Given the shared clinical manifestations of SCZ and ASD, it is not surprising that the 2 disorders co-occur frequently. Nearly 30% of youth diagnosed with childhood onset SCZ in a large NIH cohort had co-morbid ASD,9 and both epidemiologic and retrospective clinical studies suggest an association between ASD diagnosis or childhood autistic traits and later psychotic experiences.10,11 Similar patterns of cognitive deficits have also been noted. For example, studies designed to assess systems for social processes demonstrate that facial recognition and emotion processing are impaired in SCZ12 as well as in ASD.13 Further, both groups have been shown to have deficits in social cueing associated with eye gaze, as well as in performance on theory of mind tasks.14–17 Meta-analyses of SCZ reports suggests that deficits are correlated with negative symptoms and disorganization.18,19
Autism and SCZ also appear to share biological underpinnings that may begin very early in neural development. Whole exome sequencing analyses implicate ASD and SCZ risk genes in the development of deep layer cortical projection neurons in the prefrontal and primary motor-somatosensory cortical (ASD) and dorsolateral and ventrolateral prefrontal cortical (SCZ) regions, respectively.20 A number of neurodevelopmental disorders with known genetic defects are associated with high rates of both ASD and SCZ, including 22q11.2 Deletion Syndrome, Shank3 mutations, and duplications at the Williams Syndrome locus (7q11.23), among others.20–22 Epigenetic effects and alterations in copy number variants have been reported to contribute to abnormalities of cerebral cytoarchitecture that have been related to SCZ and ASD.11 In addition, environmental factors, such as advanced paternal age and maternal infection/immune activation during pregnancy, have been reported to increase risk of both ASD and SCZ.23,24
In 1955, Eisenberg and Kanner wrote that early infantile autism was a “total psychobiological disorder,” and suggested that it was “probably related generically” to SCZ.5 After more than 5 decades of research and clinical experience, we are beginning to appreciate the veracity of their prediction, and to understand the nature of this relationship.
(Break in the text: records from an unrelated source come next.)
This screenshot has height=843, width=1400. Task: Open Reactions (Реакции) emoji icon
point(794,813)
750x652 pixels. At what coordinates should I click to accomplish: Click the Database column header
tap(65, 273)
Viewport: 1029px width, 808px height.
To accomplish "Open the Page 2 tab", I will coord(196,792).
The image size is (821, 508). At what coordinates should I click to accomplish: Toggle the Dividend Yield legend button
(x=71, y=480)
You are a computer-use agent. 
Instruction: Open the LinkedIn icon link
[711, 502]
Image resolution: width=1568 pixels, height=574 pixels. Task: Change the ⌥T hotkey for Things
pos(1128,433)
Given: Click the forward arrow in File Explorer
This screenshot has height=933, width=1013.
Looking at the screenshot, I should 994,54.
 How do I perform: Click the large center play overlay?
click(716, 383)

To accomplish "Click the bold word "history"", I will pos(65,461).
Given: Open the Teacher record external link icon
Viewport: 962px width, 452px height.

Exploring commonalities between SCZ and ASD, while appreciating salient differences between the 2 disorders, should provide new insights into their etiology, pathophysiology, treatment, and prevention. To forward these efforts, the Schizophrenia Bulletin will provide occasional special features giving emphasis to key similarities and differences between SCZ and ASD and also welcomes high quality reports addressing these issues.